Quant aux années de Vienne, il n’y a pas grand, chose à en dire. Beethoven s’écriait un jour, avec cette rude franchise qui lui était propre : « Maudite soit pour moi la vie au sein de cette barbarie autrichienne ! » Et pourtant les Viennois le considéraient volontiers comme un des leurs. Ce mélange particulier de légèreté méridionale et de pesanteur septentrionale, où l’on ne trouve ni ce brillant et ce sens intuitif de la forme qui distinguent les Latins, ni la profondeur et la solidité germaniques, cette « barbarie autrichienne », comme disait Beethoven, Wagner apprit à la connaître par de douloureuses expériences. À son arrivée à Vienne, il entendit son propre Lohengrin pour la première fois de sa vie. Pendant toute la soirée, le public se montra absolument transporté ; et ce fut avec une profonde émotion que Wagner, à la fin, prononça quelques paroles :« Permettez-moi»j dit-il, «de poursuivre le but artistique que je me suis fixé ; je vous prie de m’y aider, en me conservant votre faveur. » Ce fut cet accueil, que Wagner qualifie lui-même de « saisissant », qui le décida à ses entreprises viennoises ultérieures : mais il devait bientôt apprendre que, parmi tant de spectateurs enthousiasmés, il n’y en avait pas même quelques-uns qui fussent disposés à lui accorder le concours qu’il sollicitait ; cet enthousiasme était superficiel, passager, et pas une âme ne se souciait vraiment de ce but auquel il conviait ce public à coopérer. Ce n’avait pas été non plus l’enthousiasme des Viennois, mais uniquement le sens artistique de magnats hongrois et de membres de la noblesse de Bohême qui avait assuré l’existence de Beethoven, pendant qu’il habitait Vienne ; ces traditions, hélas ! s’étaient dès longtemps perdues quand Wagner y vint, et, d’ailleurs, son art n’était pas fait pour le mécénat, il lui fallait un peuple entier… ou un roi. À Vienne, il ne trouva ni l’un ni l’autre. Si l’on excepte quelques Allemands de la classe bourgeoise, il y vécut dans un complet isolement. Ce but artistique, si élevé, qu’il poursuivait, il lui fallut tenter de le défendre, seul et sans appui, contre une des administrations théâtrales les plus corrompues de l’Europe, et contre une presse dont le niveau moral n’étaitpas certes plus élevé que celui de cette administration, mais qui, elle, savait où elle voulait aller, et y apportait une adresse insigne.

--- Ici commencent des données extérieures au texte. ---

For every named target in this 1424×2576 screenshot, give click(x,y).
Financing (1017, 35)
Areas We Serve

Je ne crois pas qu’il y ait eu dans la vie de Wagner de temps aussi lamentable, aussi tristement dépouillé au point de vue intellectuel et artistique, aussi plein de néant, si j’ose dire, que précisément celui qu’il passa à Vienne. Que pouvait être, pour un Richard Wagner, le grand succès de ses concerts à Vienne, à Prague, à Pétersbourg, à Moscou ? Ils lui fournissaient de l’argent, voilà tout. Le « sybaritisme » de Wagner, dans sa petite maisonnette de Penzing, près de Vienne, a de tout temps servi de texte aux journaux pour des philippiques indignées contre le grand poète. On parle de soie et de velours, de festins arrosés de vin de Champagne, que sais-je ? Ces racontars eussent-ils même quelque fondement en fait, ils ne feraient tout au plus que confirmer ce que je viens de dire. Dans son silencieux asile suisse, l’artiste solitaire, abandonné de tous, avait pu porter son regard vers les Alpes et chercher quelque consolation dans la contemplation d’une nature grandiose ; à Paris, il avait pu se sentir dédommage de bien des injustices par l’affectueuse admiration d’hommes éminents entre tous ; plus tard, à Munich, la fidèle amitié du roi Louis et l’attachement de Schnorr devaient lui tenir lieu de tout ; mais, à Vienne, dans cette « capitale de la vraie frivolité », comme lui-même la baptisa plus tard ?… À Vienne, il n’y avait rien, rien, ni consolation, ni noble diversion, pas un seul « asile » qui s’ouvrît au cœur martyrisé d’un maître poussé aux dernières limites du désespoir, rien, dis-je… que la frivolité même.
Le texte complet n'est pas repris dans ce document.